- **Text**
:::::

SQL> show parameter db_unique_name

For Cloud type Exadata Cloud at Customer Gen 1, set TGT_DB_UNIQUE_NAME to a different DB_UNIQUE_NAME not currently in use.

PLATFORM_TYPE

Set PLATFORM_TYPE to one of the following:

VMDB - Oracle Cloud Infrastructure virtual machine or bare metal targets.
EXACS - Exadata Cloud Service
EXACC - Exadata Cloud at Customer
NON_CLOUD - On-premises Exadata Database Machine

MIGRATION_METHOD

Set MIGRATION_METHOD to one of the following:

ONLINE_PHYSICAL - Oracle Data Guard (online)
OFFLINE_PHYSICAL - RMAN backup and restore (offline). Note that this is the only migration method supported for Oracle Standard Edition databases.

DATA_TRANSFER_MEDIUM

DATA_TRANSFER_MEDIUM specifies the media used for the source database backup. Valid values are dependent on whether MIGRATION_METHOD=ONLINE_PHYSICAL or MIGRATION_METHOD=OFFLINE_PHYSICAL.

:::::

- **Data rows**
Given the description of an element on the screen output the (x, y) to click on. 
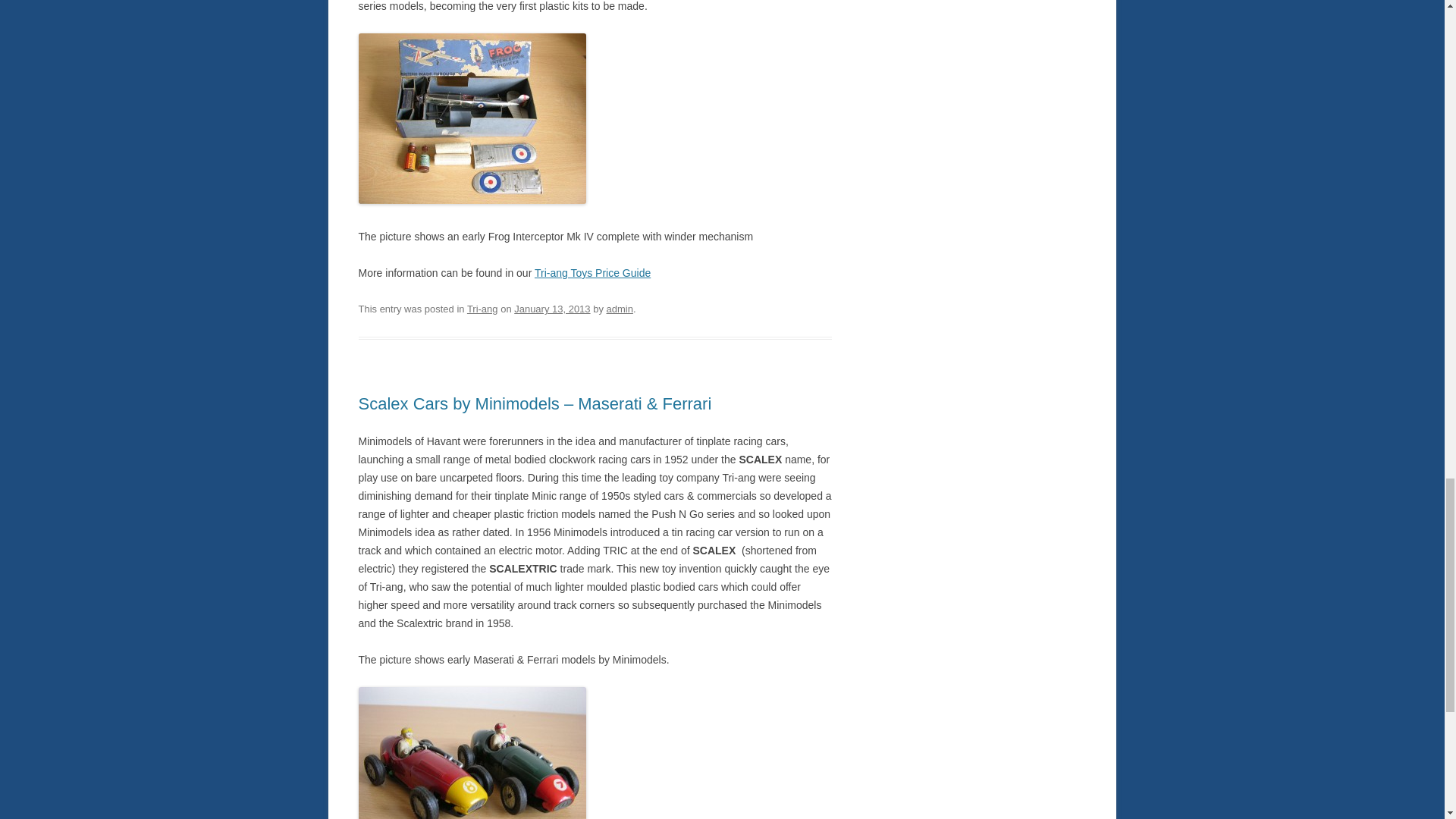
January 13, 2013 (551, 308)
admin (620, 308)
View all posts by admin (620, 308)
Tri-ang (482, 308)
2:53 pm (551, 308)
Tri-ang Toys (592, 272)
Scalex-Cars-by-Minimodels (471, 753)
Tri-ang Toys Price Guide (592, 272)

:::::

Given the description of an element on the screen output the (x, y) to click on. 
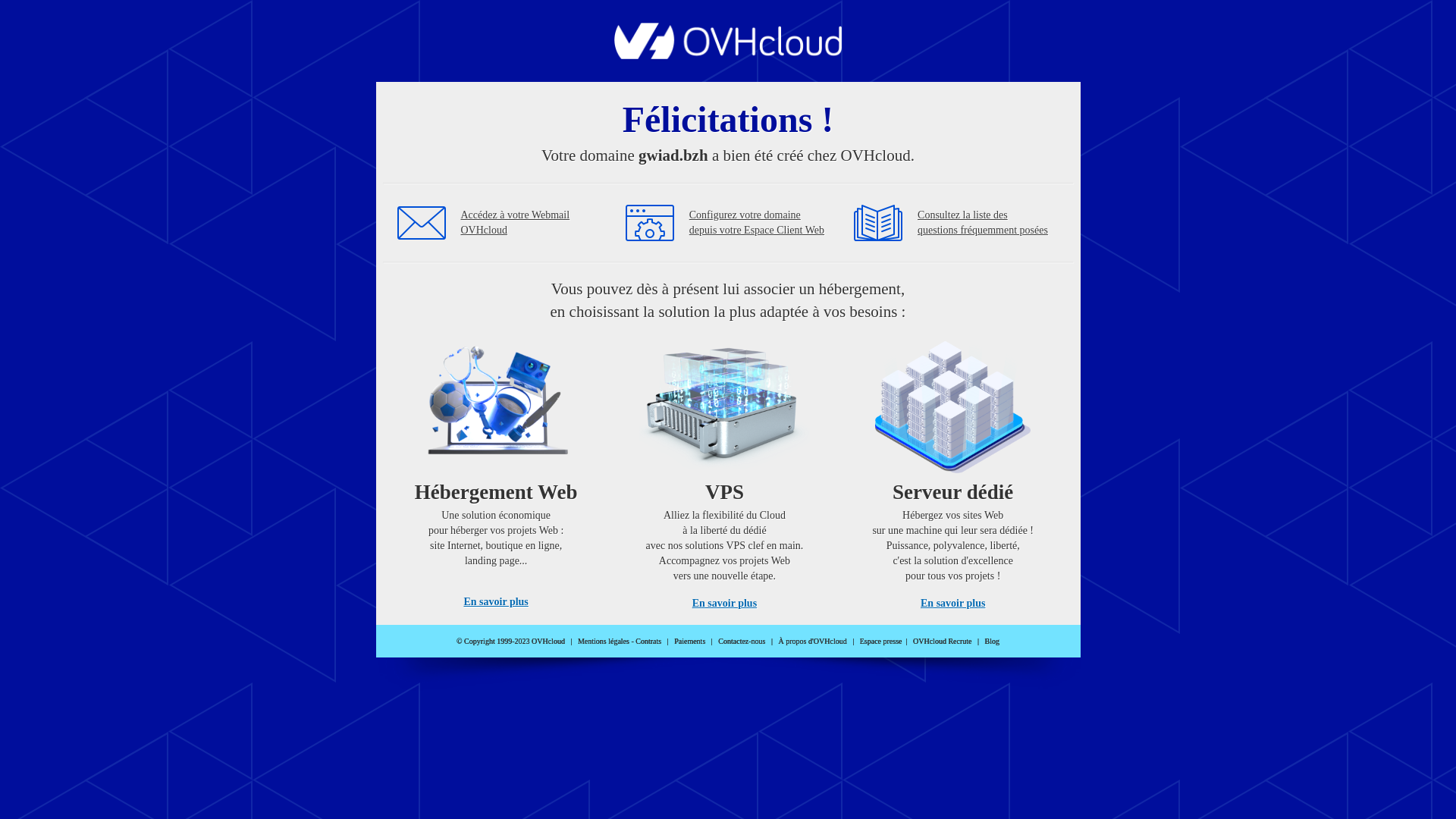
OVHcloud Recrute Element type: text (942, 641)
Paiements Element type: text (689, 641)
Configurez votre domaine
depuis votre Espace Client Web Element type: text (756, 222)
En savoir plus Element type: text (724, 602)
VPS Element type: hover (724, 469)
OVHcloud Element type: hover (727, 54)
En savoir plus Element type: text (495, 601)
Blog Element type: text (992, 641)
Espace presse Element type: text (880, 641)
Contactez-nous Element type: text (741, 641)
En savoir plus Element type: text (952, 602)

:::::

- **Required actions**
(a) Answer these questions from the parameter text above:
(i) What does the PLATFORM_TYPE value EXACC stand for?
(ii) Which MIGRATION_METHOD value is the only one supported for Oracle Standard Edition databases?
(iii) For Exadata Cloud at Customer Gen 1, what should TGT_DB_UNIQUE_NAME be set to?
(b) Using the parameter text above, decide whether each statement agrees with it. Answer yes or no, and quote the words that decide it.
(i) The PLATFORM_TYPE value NON_CLOUD refers to an on-premises Exadata Database Machine.
(ii) The ONLINE_PHYSICAL migration method uses RMAN backup and restore.
(iii) The valid DATA_TRANSFER_MEDIUM values are the same for every migration method.

- **Task-by-task answers**
(a)
(i) Exadata Cloud at Customer
(ii) OFFLINE_PHYSICAL
(iii) A different DB_UNIQUE_NAME that is not currently in use

(b)
(i) Yes: "NON_CLOUD - On-premises Exadata Database Machine"
(ii) No: "ONLINE_PHYSICAL - Oracle Data Guard (online)"
(iii) No: "Valid values are dependent on whether MIGRATION_METHOD=ONLINE_PHYSICAL or MIGRATION_METHOD=OFFLINE_PHYSICAL."